(Excerpt from a dataset)
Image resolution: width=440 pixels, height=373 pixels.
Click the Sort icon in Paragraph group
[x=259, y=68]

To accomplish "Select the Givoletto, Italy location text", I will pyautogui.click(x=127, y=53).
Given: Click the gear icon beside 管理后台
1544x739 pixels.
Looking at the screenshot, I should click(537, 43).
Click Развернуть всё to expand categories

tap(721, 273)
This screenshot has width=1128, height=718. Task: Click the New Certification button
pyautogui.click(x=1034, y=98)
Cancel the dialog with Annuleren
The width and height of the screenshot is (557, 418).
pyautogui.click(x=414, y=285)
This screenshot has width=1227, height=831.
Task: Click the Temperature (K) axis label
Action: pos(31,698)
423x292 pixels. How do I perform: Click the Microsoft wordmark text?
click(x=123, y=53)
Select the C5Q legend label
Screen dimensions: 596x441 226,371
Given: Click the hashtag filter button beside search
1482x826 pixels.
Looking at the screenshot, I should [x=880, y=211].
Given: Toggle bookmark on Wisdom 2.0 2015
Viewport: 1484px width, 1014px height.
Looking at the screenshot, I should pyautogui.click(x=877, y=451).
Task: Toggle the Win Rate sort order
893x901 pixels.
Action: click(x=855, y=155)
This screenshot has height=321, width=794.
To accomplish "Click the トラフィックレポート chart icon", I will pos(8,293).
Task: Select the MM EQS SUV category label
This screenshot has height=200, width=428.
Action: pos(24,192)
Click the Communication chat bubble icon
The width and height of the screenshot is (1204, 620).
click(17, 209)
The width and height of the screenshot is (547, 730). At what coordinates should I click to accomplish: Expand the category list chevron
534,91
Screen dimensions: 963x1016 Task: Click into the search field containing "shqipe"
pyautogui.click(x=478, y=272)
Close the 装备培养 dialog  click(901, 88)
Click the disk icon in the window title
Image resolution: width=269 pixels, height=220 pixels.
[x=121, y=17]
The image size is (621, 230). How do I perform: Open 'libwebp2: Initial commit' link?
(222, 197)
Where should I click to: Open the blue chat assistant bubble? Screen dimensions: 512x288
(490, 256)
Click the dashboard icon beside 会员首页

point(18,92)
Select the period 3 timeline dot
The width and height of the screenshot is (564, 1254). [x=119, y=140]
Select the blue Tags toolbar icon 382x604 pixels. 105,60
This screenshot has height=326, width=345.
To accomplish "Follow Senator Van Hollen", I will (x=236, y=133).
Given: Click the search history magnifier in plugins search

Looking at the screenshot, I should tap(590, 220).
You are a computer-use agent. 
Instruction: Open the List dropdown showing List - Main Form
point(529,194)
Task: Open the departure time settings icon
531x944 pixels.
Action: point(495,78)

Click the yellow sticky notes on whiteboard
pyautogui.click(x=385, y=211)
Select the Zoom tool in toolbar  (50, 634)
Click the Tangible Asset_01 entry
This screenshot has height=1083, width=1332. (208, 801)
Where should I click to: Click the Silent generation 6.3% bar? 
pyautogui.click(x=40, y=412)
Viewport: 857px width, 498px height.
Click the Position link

» **Your task**: Select every line of the data above that contains the word "perform". Treat uppercase and lowercase letters as distinct.

» **Correct result**:
423x292 pixels. How do I perform: Click the Microsoft wordmark text?
The image size is (621, 230). How do I perform: Open 'libwebp2: Initial commit' link?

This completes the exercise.